Nouvelle

12:35 - 09/02/2010 


(ANSA) - CAGLIARI, 9 FEB - Alla vigilia della riunione del Consiglio dei ministri che dovrebbe adottare lo schema dei criteri per l'individuazione dei siti dove costruire le centrali nucleari in Italia, in Sardegna i contrari alla scelta del Governo si sono mobilitati per promuovere un referendum consultivo.

L'iniziativa popolare, partita dagli indipendentisti di Sardigna Natzione, a cui si sono associati il comitato No Scorie e il sindacato sardo Css, ha portato in tre mesi - da novembre ad oggi - a raccogliere 16.286 firme che sono state depositate stamane in Corte d'appello a Cagliari.
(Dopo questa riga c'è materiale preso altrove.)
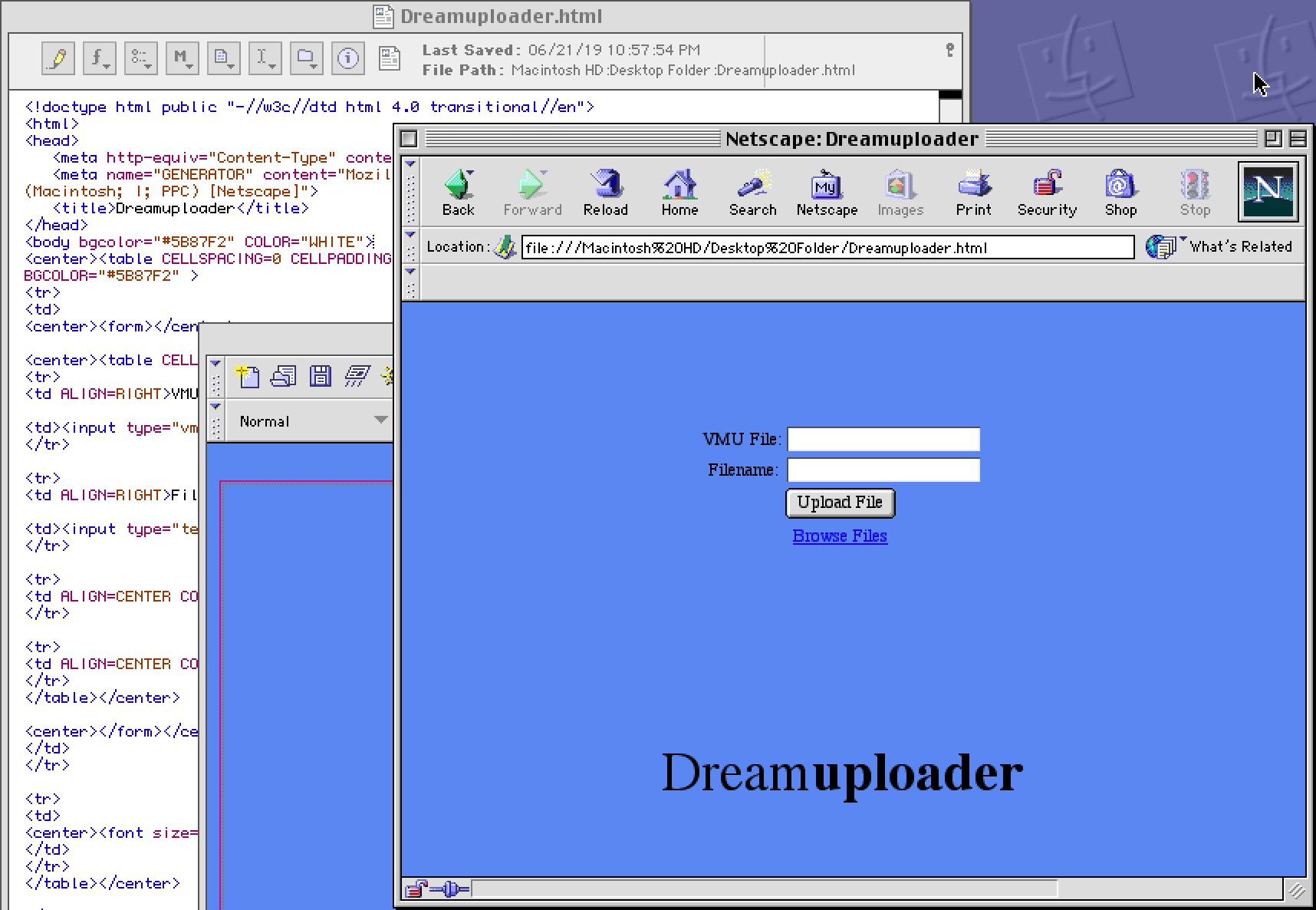Collapse the Netscape navigation toolbar grab tab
Se gli organi giudiziari confermeranno la validità delle firme (ne sarebbero bastate 10 mila in base alla legge nazionale e 15 mila per la Statutaria regionale) e se i tempi di indizione saranno celeri, la data del referendum potrebbe essere fissata in concomitanza con le elezioni amministrative, che dovrebbero svolgersi il 16 maggio.

"Non siamo sicuri che ci sia la volontà di fare presto e ci saranno altre iniziative a sostegno del referendum - dice il leader di Sardigna Natzione, Bustianu Cumpostu - Il ministro Scajola dovrebbe anche smetterla di accostare il problema del costo dell'energia con la 'soluzione nucleare' perché la Sardegna produce già quanto serve ed esporta energia, ma a un costo inferiore rispetto a quello che viene praticato alle imprese sarde". (ANSA).